ZIONSVILLE, Ind. — When you ask Kristen Lee whether or not blood donations saved her husband’s life, her response is immediate and unwavering.
“There's no doubt in my mind that the blood donations made all the difference,” she said.
Jamie L. Lee and his wife, Kristen, know the importance of donating blood all too well.
“I'm a transplant survivor,” Jamie said. “June 29, 2019, is my 'liver-versary' day.”
Jamie Lee was diagnosed with liver cancer in August 2018. He was approved for a liver transplant a few months later, but things took a turn for the worst in March 2019, when he suddenly had a gastric bleed.
“We realized he was bleeding out,” Kristen said. “They brought in a bag of blood, and then, when you need the second blood bag of blood an hour later, they're walking in with another bag of blood and you pause and you think that that's a different person that just gave that blood. There are these doctors, there are these nurses and you're also thinking there were at least three or four other people that were here [because of] those blood products. The expiration date was a specific day they stopped, and they gave blood.
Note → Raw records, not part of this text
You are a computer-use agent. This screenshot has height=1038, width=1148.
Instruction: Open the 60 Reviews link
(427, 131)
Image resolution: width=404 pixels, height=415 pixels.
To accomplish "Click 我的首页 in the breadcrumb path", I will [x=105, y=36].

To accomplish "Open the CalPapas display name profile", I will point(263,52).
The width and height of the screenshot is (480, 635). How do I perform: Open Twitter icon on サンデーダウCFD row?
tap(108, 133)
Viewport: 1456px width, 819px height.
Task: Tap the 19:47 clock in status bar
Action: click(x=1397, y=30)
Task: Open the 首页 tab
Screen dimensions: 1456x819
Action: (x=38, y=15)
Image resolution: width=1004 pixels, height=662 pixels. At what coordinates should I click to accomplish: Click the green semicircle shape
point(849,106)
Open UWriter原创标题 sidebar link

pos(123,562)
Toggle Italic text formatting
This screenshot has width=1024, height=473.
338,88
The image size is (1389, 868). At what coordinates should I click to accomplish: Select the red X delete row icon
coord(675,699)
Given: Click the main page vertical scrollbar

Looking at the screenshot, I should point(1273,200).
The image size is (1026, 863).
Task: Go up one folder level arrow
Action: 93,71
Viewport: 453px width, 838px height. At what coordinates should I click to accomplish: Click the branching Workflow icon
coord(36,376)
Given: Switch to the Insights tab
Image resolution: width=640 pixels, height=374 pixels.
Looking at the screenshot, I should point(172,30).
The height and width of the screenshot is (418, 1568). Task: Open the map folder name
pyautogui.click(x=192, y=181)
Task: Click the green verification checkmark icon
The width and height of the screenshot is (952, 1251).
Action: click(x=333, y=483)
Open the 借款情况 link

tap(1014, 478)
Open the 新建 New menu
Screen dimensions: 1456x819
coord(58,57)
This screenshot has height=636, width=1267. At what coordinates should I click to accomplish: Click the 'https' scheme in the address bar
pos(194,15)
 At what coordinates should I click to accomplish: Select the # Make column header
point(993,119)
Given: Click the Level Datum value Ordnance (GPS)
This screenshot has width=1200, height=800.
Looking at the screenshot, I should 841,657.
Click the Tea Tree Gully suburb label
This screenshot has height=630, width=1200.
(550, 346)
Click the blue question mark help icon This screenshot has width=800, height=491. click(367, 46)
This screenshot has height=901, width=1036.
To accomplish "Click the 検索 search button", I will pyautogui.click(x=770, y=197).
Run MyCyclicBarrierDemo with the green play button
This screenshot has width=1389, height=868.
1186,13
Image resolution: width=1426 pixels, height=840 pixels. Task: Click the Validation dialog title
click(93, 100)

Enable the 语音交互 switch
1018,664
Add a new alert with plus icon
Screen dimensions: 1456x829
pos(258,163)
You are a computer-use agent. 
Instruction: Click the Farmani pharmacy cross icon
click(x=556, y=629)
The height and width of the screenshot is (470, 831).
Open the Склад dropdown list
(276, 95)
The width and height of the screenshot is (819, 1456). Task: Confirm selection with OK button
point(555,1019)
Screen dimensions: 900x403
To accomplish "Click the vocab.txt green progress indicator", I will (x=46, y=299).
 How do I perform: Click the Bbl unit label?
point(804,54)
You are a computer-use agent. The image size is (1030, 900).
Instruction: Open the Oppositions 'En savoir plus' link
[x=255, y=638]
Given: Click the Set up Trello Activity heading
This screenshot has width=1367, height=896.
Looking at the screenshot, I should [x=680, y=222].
It's humbling.”
Leading up to his liver transplant, Jamie was receiving blood products every day — and that blood saved his life.
“As long as there are people donating blood, there are these blood products and these platelets that probably made all the difference in stopping the bleed,” Kristen said. “But if people hadn't given blood, what would the doctors have turned to to get him through in those moments to keep him alive?”
Jamie is a registered nurse himself, so he knows the importance of donating blood.
“It is a lifeline,” Jamie said. “It's the lifeline that people can take time out of their day to be selfless. They don't know who it's going to go to, and it can be any race, color or creed. It's going to save anybody’s life.”
Kristen says her church in Zionsville, her neighbors and her family came to her, asking what they could do to help while Jamie was fighting for his life.
“You can do something: You can go give blood,” Kristen said. “Even if it doesn't wrap around to the person that you're concerned about, you're part of a community that's lifting up these people who are dealing with health crises. That's really, really important and beautiful.”